Un rimprovero Storni lo rivolge in particolare alle aziende elettriche di distribuzione, a suo avviso talvolta troppo rigide. «Le aziende in Svizzera hanno ancora la possibilità di ‘disinserire il carico’, ovvero di impedire grossi consumi durante determinati orari in particolare sul mezzogiorno. Questo sistema era stato introdotto in passato per evitare picchi di consumi che supererebbero la capacità di produzione disponibile. Ora però – continua Storni – la produzione è cambiata e gli impianti fotovoltaici producono molto a mezzogiorno. Sarebbe quindi opportuno sfruttare quella fase di alta produzione, non limitarla. In questo modo si contrasterebbero i prezzi negativi, ovvero quelle fasi della giornata dove per le aziende è svantaggioso ritirare la corrente prodotta in eccesso».

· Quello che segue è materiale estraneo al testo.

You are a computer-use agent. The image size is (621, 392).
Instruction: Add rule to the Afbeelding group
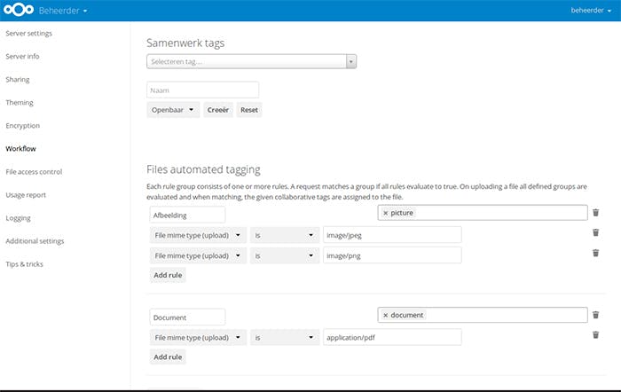(168, 275)
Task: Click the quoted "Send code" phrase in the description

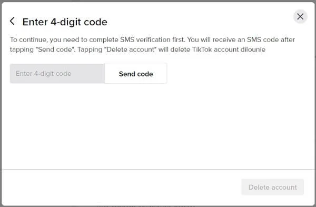Action: tap(55, 50)
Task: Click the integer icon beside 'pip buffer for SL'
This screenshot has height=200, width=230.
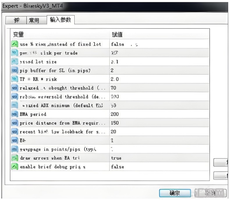Action: tap(15, 70)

‘Obiettivi energetici in discussione’

Fotovoltaico che si inserisce in un discorso più grande, quello della svolta energetica. «Ho i miei dubbi che riusciremo a raggiungere gli obiettivi che ci siamo prefissati», commenta Storni. «A livello energetico si segue costantemente una logica di mercato, e questo limita la possibilità di programmare investimenti e rispettare con rigore una tabella di marcia». La soluzione per Storni è quindi una: «rivedere le regole del mercato elettrico per integrare meglio le produzioni fotovoltaica ed eolica, intanto per gli impianti fotovoltaici la redditività dipenderà maggiormente dall’autoconsumo visto che i prezzi dell’elettricità che paghiamo alle aziende elettriche, saliti fortemente negli ultimi anni, difficilmente torneranno ai livelli precedenti».